こういう時は異常に格好いい叔父の泰家の言葉も振り切って、頼重たちの救出に向かう時行ですが――さて、彼の「逃げる」力が、この場で発揮できるのか。そして頼重を救い出したとして、その先どうなるのか……
そんな展開の中で描かれるのは、ある意味歴史の、史実の厳然さというべきもの――何人も、歴史の流れの前には、後世に残った史実は決して変えることはできないという、残酷な真実であります。
しかしその真実を前に、人間がどのように振る舞うかは、その人間次第。そして、史実に残されたものは変えられないということは、それ以外のものは――ということでもあります。
この時代の歴史の前に敗れ、史実から消え去った時行。しかし彼自身の歴史はまだ終わりません。そして史実に残らない部分で彼が何をできるかもまた、現時点ではわからないのです。
確かに「中先代の乱」という、彼の名を冠した乱は敗北に終わりました(ここで語られる「中先代」が冠される意味が熱い!)。しかしそれは、時行の歴史の終わりでも、そしてそれを記した『逃げ上手の若君』という物語の終わりでもない――むしろここからが始まりであると、悲しみを乗り越えて物語は強く宣言するのであります。
さて、実はこの巻はここまででようやく半分程度。それでは後半は――といえば、この後の(時行が表舞台から引っ込んだところで始まる)新たな戦乱の成り行きを描くことになります。
それはいわゆる南北朝の動乱――中先代の乱平定後も尊氏が鎌倉に残ったことをきっかけに、後醍醐帝が尊氏追討を発令し、武士たちを二分した戦いの末に、吉野に逃れた後醍醐帝と、尊氏が奉じた光明と、南北二つの皇統が並立した時代の始まりであります。

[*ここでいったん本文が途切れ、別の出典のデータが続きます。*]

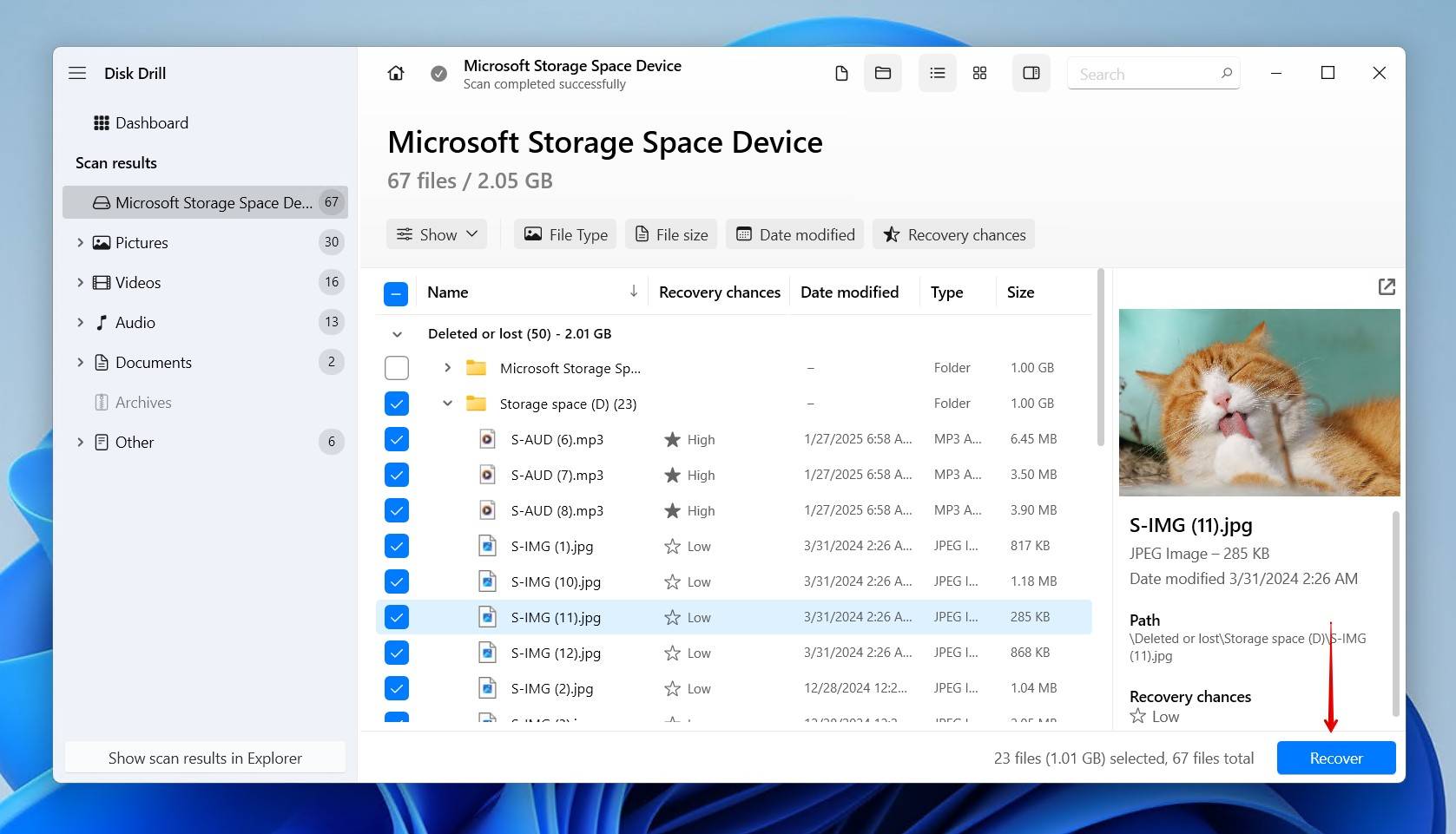Screen dimensions: 1456x834
Task: Deselect the Storage space (D) folder checkbox
Action: (397, 404)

かつては後醍醐帝の下に轡を並べた足利尊氏・新田義貞・楠木正成が敵味方として相争う――ある意味この時代を象徴するような状況ですが、そこでクローズアップされるのは、この巻の表紙を飾る正成であります。
かつて時行が京を訪れた際に彼の前に現れ、同じ逃げ上手として兵法の極意を授けた正成。その後、尊氏との戦いの中でもその兵法の冴えを遺憾なく発揮した正成ですが、しかしその必勝の策を帝から退けられた末に、湊川で尊氏に敗れることになります。
勝ち目のない状況でも後醍醐帝を支え、敗れても、七度生まれ変わって国に報いんと言い残す――特に戦前称揚された正成の姿ですが、それを本作はどう描いたか?

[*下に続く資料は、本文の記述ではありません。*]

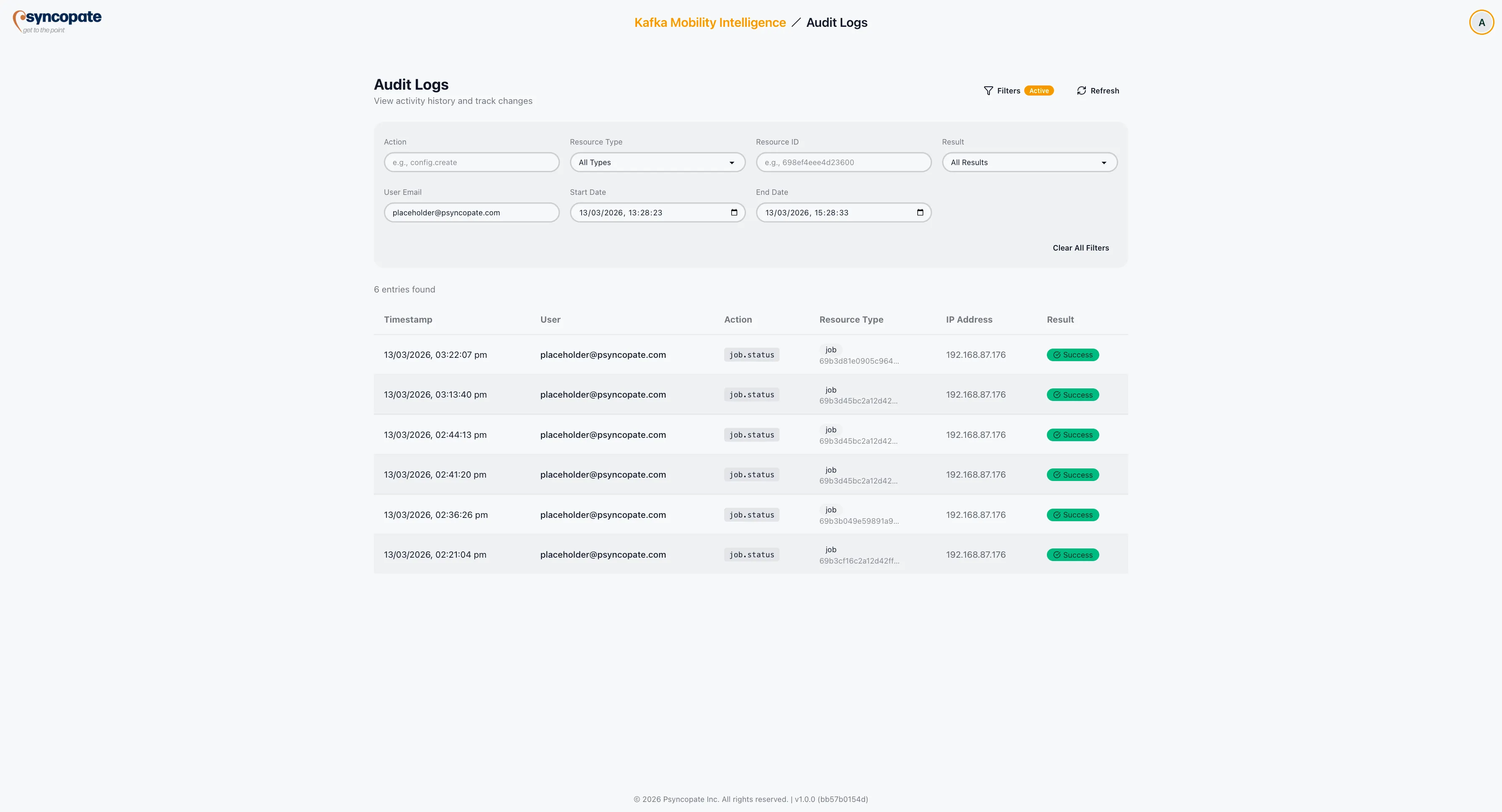This screenshot has height=812, width=1502.
Task: Select the User Email filter field
Action: (471, 212)
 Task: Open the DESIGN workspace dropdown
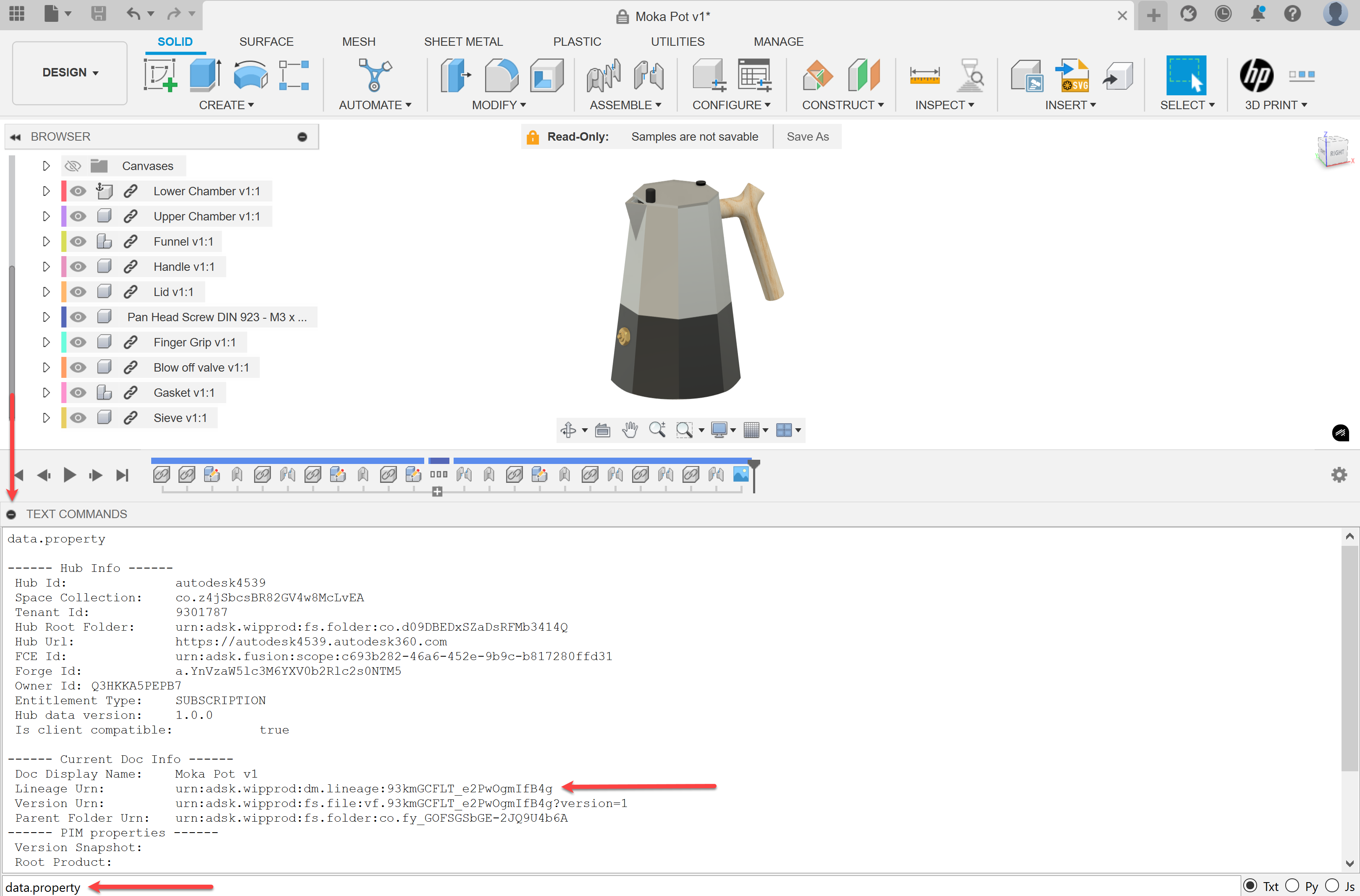[70, 73]
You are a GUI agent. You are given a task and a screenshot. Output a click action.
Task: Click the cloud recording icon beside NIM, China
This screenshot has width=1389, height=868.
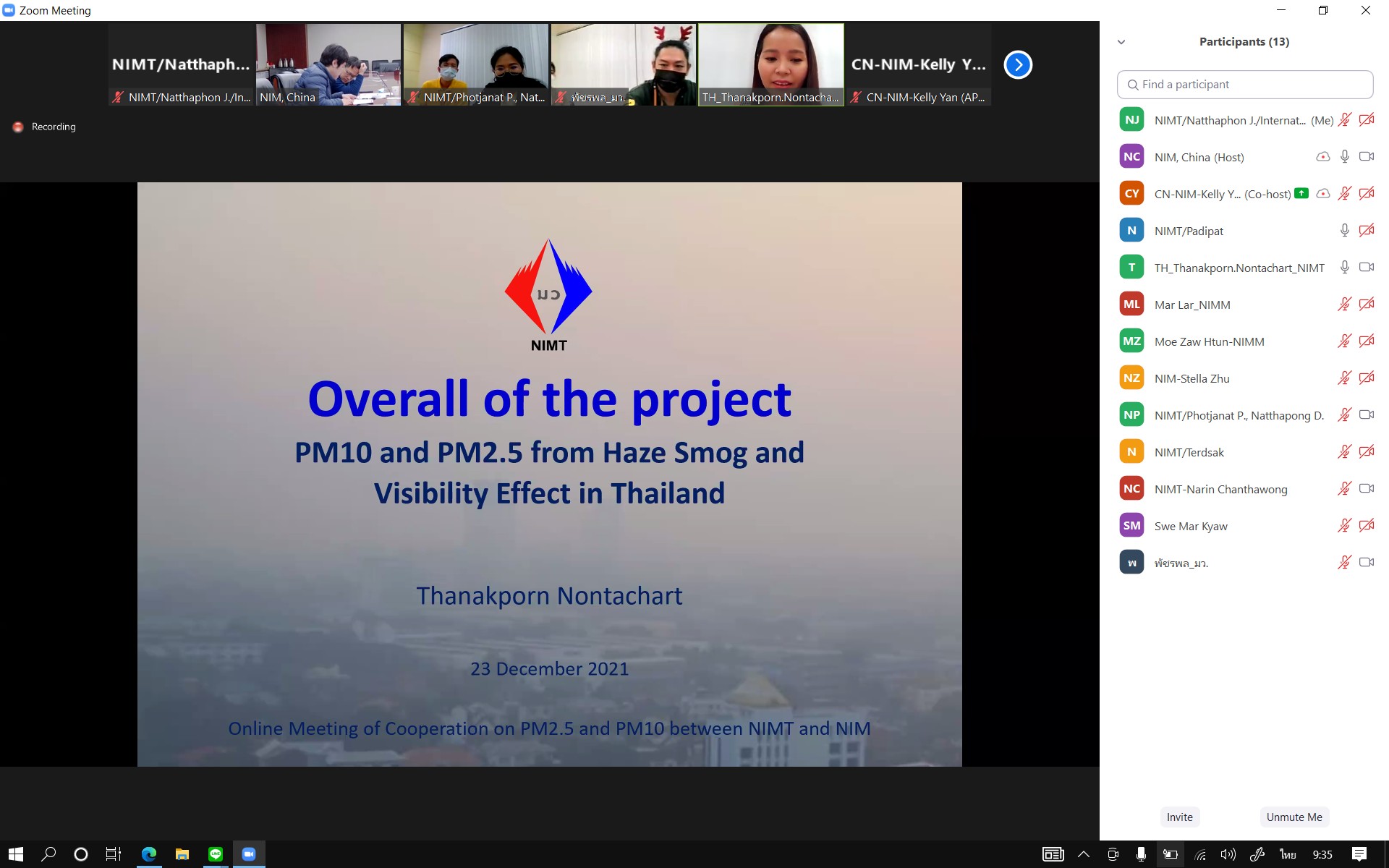(x=1322, y=156)
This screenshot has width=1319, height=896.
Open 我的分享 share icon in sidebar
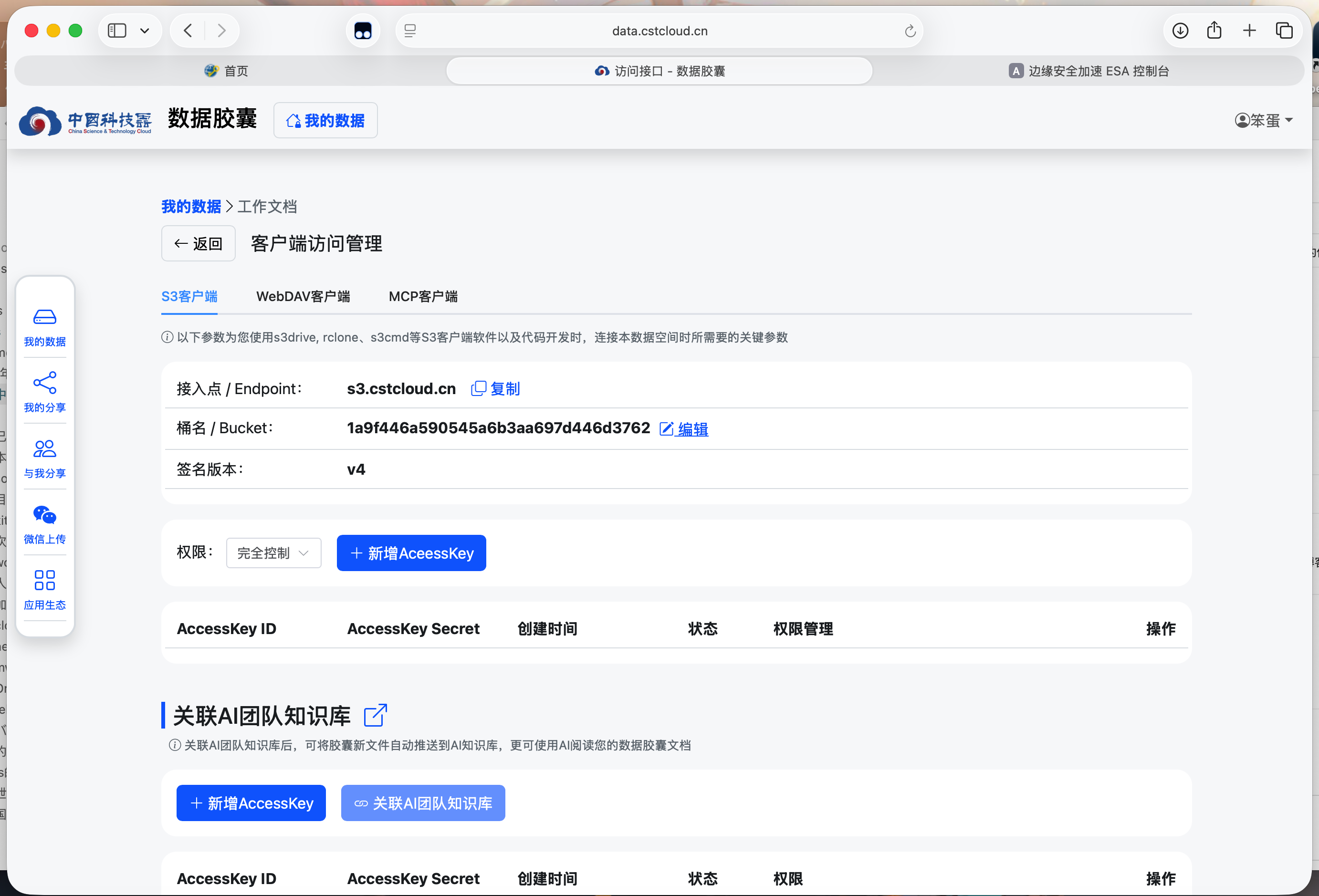coord(45,383)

逃げ上手の彼が何故逃げなかったのか、その理由も切ないのですが、ひっくり返るのは七生――のくだり。いやはや、そんな理由か! と驚かされましたが、本作の正成にはこちらが相応しいと大いに納得です。
そしてそれと同時に、ここで正成が見抜いた、尊氏の真の姿も印象的であります。カリスマや強運など、神懸かった力を見せる尊氏は何者なのか、そしてどうすれば打ち破ることができるのか――ここで描かれたものは、この先大きな意味を持つことでしょう。

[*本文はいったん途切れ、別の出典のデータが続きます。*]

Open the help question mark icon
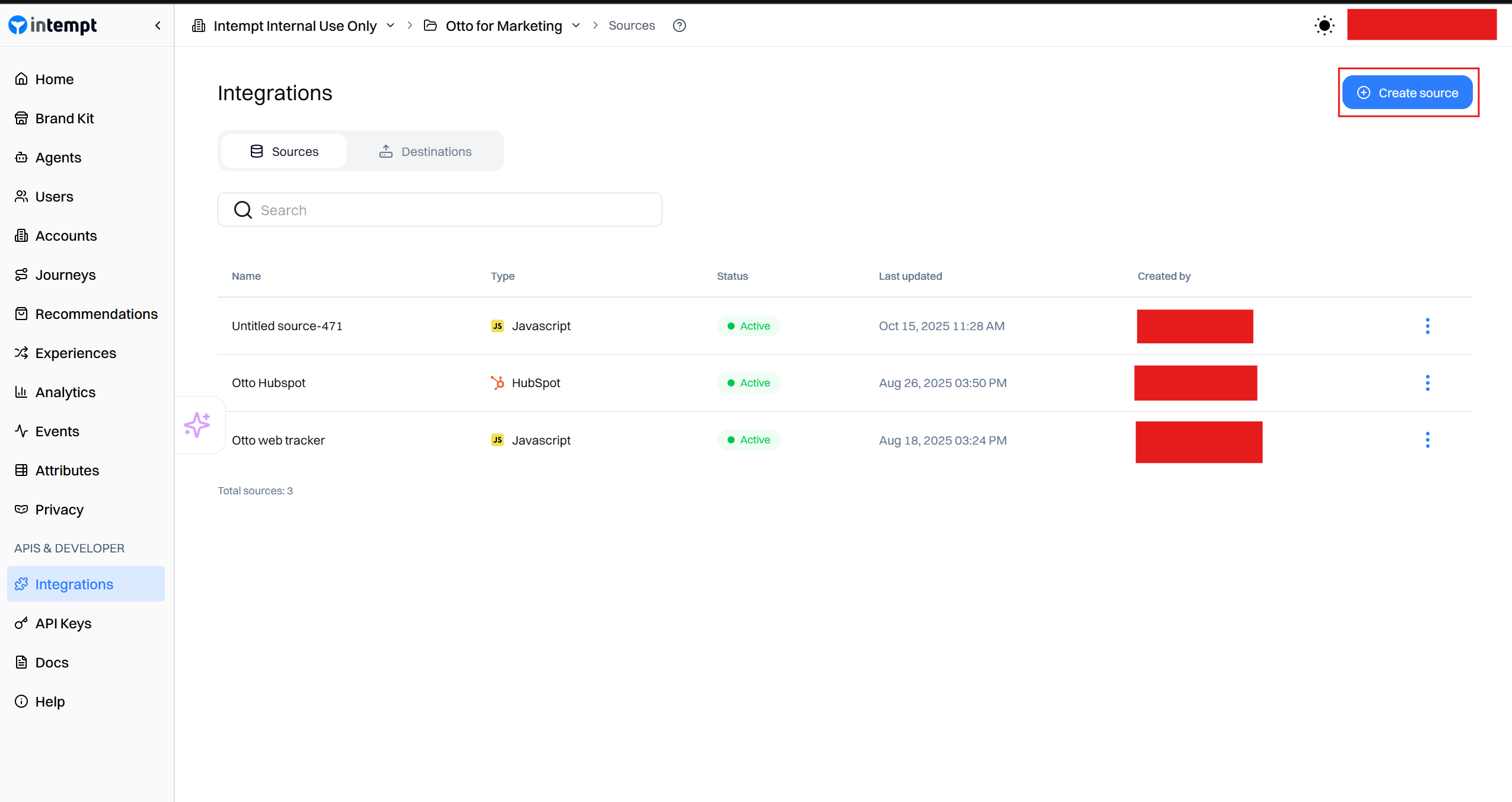Viewport: 1512px width, 802px height. 680,25
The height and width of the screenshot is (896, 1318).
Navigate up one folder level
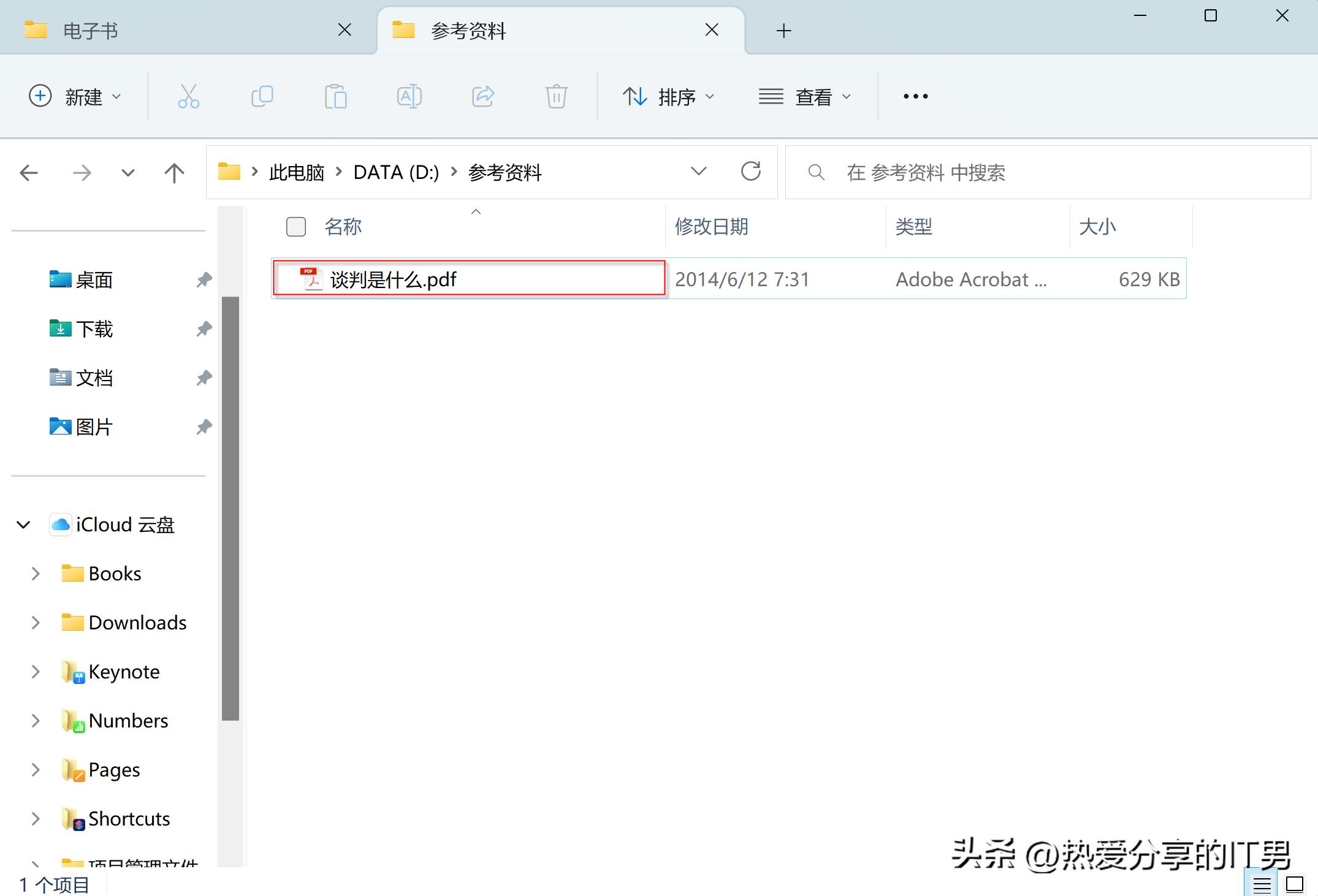point(174,172)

さて、そんな戦いが繰り広げられる中、伊豆でそれなりに楽しい潜伏生活を送っていた時行と逃者党ですが、しかしこの巻のラストでそれも終わります。二人の帝が立つ状況の中で、巧みに後醍醐帝に自分を売り込んだ時行は、この先何を狙うのか。仲間たちのパワーアップともども、敗北からの再起の様が楽しみであります。